# DATASET RECORDS
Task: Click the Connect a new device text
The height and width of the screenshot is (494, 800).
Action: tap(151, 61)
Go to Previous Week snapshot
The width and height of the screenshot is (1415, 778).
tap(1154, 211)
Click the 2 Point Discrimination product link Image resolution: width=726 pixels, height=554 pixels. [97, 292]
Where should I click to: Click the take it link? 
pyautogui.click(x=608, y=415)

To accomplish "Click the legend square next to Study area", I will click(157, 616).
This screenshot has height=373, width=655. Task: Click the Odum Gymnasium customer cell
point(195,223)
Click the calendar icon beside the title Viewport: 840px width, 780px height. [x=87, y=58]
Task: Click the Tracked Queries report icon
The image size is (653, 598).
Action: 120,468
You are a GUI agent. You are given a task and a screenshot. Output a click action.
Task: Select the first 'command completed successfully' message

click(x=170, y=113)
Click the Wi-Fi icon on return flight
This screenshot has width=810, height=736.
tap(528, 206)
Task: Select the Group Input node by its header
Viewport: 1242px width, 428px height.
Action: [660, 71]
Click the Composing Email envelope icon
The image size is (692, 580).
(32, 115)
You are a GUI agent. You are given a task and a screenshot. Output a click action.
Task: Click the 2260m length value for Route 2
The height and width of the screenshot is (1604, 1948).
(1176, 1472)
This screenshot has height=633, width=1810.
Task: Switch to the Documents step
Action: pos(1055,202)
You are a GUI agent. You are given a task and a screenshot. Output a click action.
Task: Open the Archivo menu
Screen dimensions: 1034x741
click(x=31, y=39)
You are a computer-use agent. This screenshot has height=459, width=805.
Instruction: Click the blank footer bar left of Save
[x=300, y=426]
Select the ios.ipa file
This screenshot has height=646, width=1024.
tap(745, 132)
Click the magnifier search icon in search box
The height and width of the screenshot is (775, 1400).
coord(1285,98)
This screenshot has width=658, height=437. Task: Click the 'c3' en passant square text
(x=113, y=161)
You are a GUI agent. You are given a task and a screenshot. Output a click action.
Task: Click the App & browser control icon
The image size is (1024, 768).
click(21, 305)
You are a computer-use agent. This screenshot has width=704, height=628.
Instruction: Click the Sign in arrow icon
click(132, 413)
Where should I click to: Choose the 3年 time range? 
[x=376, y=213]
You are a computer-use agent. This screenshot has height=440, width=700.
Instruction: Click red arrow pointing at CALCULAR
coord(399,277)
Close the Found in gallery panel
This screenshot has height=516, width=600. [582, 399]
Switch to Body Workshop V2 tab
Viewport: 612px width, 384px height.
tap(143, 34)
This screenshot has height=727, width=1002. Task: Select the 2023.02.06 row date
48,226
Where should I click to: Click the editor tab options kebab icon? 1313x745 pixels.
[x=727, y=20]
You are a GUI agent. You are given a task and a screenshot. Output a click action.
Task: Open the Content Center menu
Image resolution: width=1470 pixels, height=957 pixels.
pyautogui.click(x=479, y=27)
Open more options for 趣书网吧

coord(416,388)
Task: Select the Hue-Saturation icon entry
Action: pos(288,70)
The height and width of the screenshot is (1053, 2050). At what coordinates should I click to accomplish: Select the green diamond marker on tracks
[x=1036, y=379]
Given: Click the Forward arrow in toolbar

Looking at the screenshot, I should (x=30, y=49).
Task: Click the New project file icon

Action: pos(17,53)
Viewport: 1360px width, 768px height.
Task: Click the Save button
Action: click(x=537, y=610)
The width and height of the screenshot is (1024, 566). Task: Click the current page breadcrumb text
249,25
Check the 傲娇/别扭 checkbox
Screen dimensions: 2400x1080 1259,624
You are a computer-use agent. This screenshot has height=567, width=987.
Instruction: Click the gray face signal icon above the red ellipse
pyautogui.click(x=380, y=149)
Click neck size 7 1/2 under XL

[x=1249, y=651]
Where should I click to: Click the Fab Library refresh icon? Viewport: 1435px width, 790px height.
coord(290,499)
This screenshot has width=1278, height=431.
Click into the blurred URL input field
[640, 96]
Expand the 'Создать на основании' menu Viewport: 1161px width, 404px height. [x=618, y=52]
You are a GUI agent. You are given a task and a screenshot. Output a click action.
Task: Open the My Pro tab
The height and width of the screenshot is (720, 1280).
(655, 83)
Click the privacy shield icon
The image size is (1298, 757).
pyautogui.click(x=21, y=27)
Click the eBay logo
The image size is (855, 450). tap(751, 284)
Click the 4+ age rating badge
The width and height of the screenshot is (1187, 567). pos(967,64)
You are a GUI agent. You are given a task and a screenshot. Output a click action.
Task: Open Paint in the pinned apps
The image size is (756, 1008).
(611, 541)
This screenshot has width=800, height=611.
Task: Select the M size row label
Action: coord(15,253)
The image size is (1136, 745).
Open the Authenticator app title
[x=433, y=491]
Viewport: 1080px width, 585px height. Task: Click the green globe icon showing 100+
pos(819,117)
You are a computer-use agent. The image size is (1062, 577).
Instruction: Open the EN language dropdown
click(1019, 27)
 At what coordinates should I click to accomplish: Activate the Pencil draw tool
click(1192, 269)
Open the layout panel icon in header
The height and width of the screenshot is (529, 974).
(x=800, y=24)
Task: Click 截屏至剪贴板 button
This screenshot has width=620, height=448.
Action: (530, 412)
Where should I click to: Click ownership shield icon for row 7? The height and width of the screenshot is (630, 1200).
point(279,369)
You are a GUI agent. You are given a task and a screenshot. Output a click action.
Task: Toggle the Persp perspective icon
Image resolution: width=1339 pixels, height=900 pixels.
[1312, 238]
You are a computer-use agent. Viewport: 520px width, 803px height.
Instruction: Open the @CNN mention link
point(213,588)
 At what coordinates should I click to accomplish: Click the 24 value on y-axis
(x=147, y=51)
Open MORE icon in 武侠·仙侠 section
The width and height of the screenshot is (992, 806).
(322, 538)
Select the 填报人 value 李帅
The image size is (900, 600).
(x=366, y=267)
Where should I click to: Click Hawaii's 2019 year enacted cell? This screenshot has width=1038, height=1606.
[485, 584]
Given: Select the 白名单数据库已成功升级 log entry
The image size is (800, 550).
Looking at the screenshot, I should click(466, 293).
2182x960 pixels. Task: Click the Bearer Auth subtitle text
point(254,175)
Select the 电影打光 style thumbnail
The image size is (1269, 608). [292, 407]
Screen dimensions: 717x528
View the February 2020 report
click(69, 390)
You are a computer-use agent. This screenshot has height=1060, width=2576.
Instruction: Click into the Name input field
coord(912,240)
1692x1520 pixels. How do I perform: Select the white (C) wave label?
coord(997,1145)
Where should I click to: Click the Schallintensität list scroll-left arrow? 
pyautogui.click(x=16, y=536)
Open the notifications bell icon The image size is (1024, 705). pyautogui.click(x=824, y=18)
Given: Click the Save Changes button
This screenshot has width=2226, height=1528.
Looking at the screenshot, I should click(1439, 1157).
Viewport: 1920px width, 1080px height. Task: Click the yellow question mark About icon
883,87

# REQUIREMENTS
Rewrite all of the records above as a numbered list, one line per item, leaving out the blank lines.

# ANSWER TO THIS PROBLEM
1. Task: Click the Connect a new device text
2. The height and width of the screenshot is (494, 800).
3. Action: tap(151, 61)
4. Go to Previous Week snapshot
5. The width and height of the screenshot is (1415, 778).
6. tap(1154, 211)
7. Click the 2 Point Discrimination product link Image resolution: width=726 pixels, height=554 pixels. [97, 292]
8. Where should I click to: Click the take it link? 
9. pyautogui.click(x=608, y=415)
10. To accomplish "Click the legend square next to Study area", I will click(157, 616).
11. This screenshot has height=373, width=655. Task: Click the Odum Gymnasium customer cell
12. point(195,223)
13. Click the calendar icon beside the title Viewport: 840px width, 780px height. [x=87, y=58]
14. Task: Click the Tracked Queries report icon
15. The image size is (653, 598).
16. Action: 120,468
17. You are a GUI agent. You are given a task and a screenshot. Output a click action.
18. Task: Select the first 'command completed successfully' message
19. click(x=170, y=113)
20. Click the Wi-Fi icon on return flight
21. This screenshot has width=810, height=736.
22. tap(528, 206)
23. Task: Select the Group Input node by its header
24. Viewport: 1242px width, 428px height.
25. Action: [660, 71]
26. Click the Composing Email envelope icon
27. The image size is (692, 580).
28. (32, 115)
29. You are a GUI agent. You are given a task and a screenshot. Output a click action.
30. Task: Click the 2260m length value for Route 2
31. The height and width of the screenshot is (1604, 1948).
32. (1176, 1472)
33. This screenshot has height=633, width=1810.
34. Task: Switch to the Documents step
35. Action: pos(1055,202)
36. You are a GUI agent. You are given a task and a screenshot. Output a click action.
37. Task: Open the Archivo menu
38. Screen dimensions: 1034x741
39. click(x=31, y=39)
40. You are a computer-use agent. This screenshot has height=459, width=805.
41. Instruction: Click the blank footer bar left of Save
42. [x=300, y=426]
43. Select the ios.ipa file
44. This screenshot has height=646, width=1024.
45. tap(745, 132)
46. Click the magnifier search icon in search box
47. The height and width of the screenshot is (775, 1400).
48. coord(1285,98)
49. This screenshot has width=658, height=437. Task: Click the 'c3' en passant square text
50. (x=113, y=161)
51. You are a GUI agent. You are given a task and a screenshot. Output a click action.
52. Task: Click the App & browser control icon
53. The image size is (1024, 768).
54. click(21, 305)
55. You are a computer-use agent. This screenshot has width=704, height=628.
56. Instruction: Click the Sign in arrow icon
57. click(132, 413)
58. Where should I click to: Choose the 3年 time range? 
59. [x=376, y=213]
60. You are a computer-use agent. This screenshot has height=440, width=700.
61. Instruction: Click red arrow pointing at CALCULAR
62. coord(399,277)
63. Close the Found in gallery panel
64. This screenshot has height=516, width=600. [582, 399]
65. Switch to Body Workshop V2 tab
66. Viewport: 612px width, 384px height.
67. tap(143, 34)
68. This screenshot has height=727, width=1002. Task: Select the 2023.02.06 row date
69. 48,226
70. Where should I click to: Click the editor tab options kebab icon? 1313x745 pixels.
71. [x=727, y=20]
72. You are a GUI agent. You are given a task and a screenshot. Output a click action.
73. Task: Open the Content Center menu
74. Image resolution: width=1470 pixels, height=957 pixels.
75. pyautogui.click(x=479, y=27)
76. Open more options for 趣书网吧
77. coord(416,388)
78. Task: Select the Hue-Saturation icon entry
79. Action: pos(288,70)
80. The height and width of the screenshot is (1053, 2050). At what coordinates should I click to accomplish: Select the green diamond marker on tracks
81. [x=1036, y=379]
82. Given: Click the Forward arrow in toolbar
83. Looking at the screenshot, I should (x=30, y=49).
84. Task: Click the New project file icon
85. Action: pos(17,53)
86. Viewport: 1360px width, 768px height.
87. Task: Click the Save button
88. Action: click(x=537, y=610)
89. The width and height of the screenshot is (1024, 566). Task: Click the current page breadcrumb text
90. 249,25
91. Check the 傲娇/别扭 checkbox
92. Screen dimensions: 2400x1080 1259,624
93. You are a computer-use agent. This screenshot has height=567, width=987.
94. Instruction: Click the gray face signal icon above the red ellipse
95. pyautogui.click(x=380, y=149)
96. Click neck size 7 1/2 under XL
97. [x=1249, y=651]
98. Where should I click to: Click the Fab Library refresh icon? Viewport: 1435px width, 790px height.
99. coord(290,499)
100. This screenshot has width=1278, height=431.
101. Click into the blurred URL input field
102. [640, 96]
103. Expand the 'Создать на основании' menu Viewport: 1161px width, 404px height. [x=618, y=52]
104. You are a GUI agent. You are given a task and a screenshot. Output a click action.
105. Task: Open the My Pro tab
106. The height and width of the screenshot is (720, 1280).
107. (655, 83)
108. Click the privacy shield icon
109. The image size is (1298, 757).
110. pyautogui.click(x=21, y=27)
111. Click the eBay logo
112. The image size is (855, 450). tap(751, 284)
113. Click the 4+ age rating badge
114. The width and height of the screenshot is (1187, 567). pos(967,64)
115. You are a GUI agent. You are given a task and a screenshot. Output a click action.
116. Task: Open Paint in the pinned apps
117. The image size is (756, 1008).
118. (611, 541)
119. This screenshot has width=800, height=611.
120. Task: Select the M size row label
121. Action: coord(15,253)
122. The image size is (1136, 745).
123. Open the Authenticator app title
124. [x=433, y=491]
125. Viewport: 1080px width, 585px height. Task: Click the green globe icon showing 100+
126. pos(819,117)
127. You are a computer-use agent. The image size is (1062, 577).
128. Instruction: Open the EN language dropdown
129. click(1019, 27)
130.  At what coordinates should I click to accomplish: Activate the Pencil draw tool
131. click(1192, 269)
132. Open the layout panel icon in header
133. The height and width of the screenshot is (529, 974).
134. (x=800, y=24)
135. Task: Click 截屏至剪贴板 button
136. This screenshot has width=620, height=448.
137. Action: (530, 412)
138. Where should I click to: Click ownership shield icon for row 7? The height and width of the screenshot is (630, 1200).
139. point(279,369)
140. You are a GUI agent. You are given a task and a screenshot. Output a click action.
141. Task: Toggle the Persp perspective icon
142. Image resolution: width=1339 pixels, height=900 pixels.
143. [1312, 238]
144. You are a computer-use agent. Viewport: 520px width, 803px height.
145. Instruction: Open the @CNN mention link
146. point(213,588)
147.  At what coordinates should I click to accomplish: Click the 24 value on y-axis
148. (x=147, y=51)
149. Open MORE icon in 武侠·仙侠 section
150. The width and height of the screenshot is (992, 806).
151. (322, 538)
152. Select the 填报人 value 李帅
153. The image size is (900, 600).
154. (x=366, y=267)
155. Where should I click to: Click Hawaii's 2019 year enacted cell? This screenshot has width=1038, height=1606.
156. [485, 584]
157. Given: Select the 白名单数据库已成功升级 log entry
158. The image size is (800, 550).
159. Looking at the screenshot, I should click(466, 293).
160. 2182x960 pixels. Task: Click the Bearer Auth subtitle text
161. point(254,175)
162. Select the 电影打光 style thumbnail
163. The image size is (1269, 608). [292, 407]
164. Screen dimensions: 717x528
165. View the February 2020 report
166. click(69, 390)
167. You are a computer-use agent. This screenshot has height=1060, width=2576.
168. Instruction: Click into the Name input field
169. coord(912,240)
170. 1692x1520 pixels. How do I perform: Select the white (C) wave label?
171. coord(997,1145)
172. Where should I click to: Click the Schallintensität list scroll-left arrow? 
173. pyautogui.click(x=16, y=536)
174. Open the notifications bell icon The image size is (1024, 705). pyautogui.click(x=824, y=18)
175. Given: Click the Save Changes button
176. This screenshot has width=2226, height=1528.
177. Looking at the screenshot, I should click(1439, 1157).
178. Viewport: 1920px width, 1080px height. Task: Click the yellow question mark About icon
179. 883,87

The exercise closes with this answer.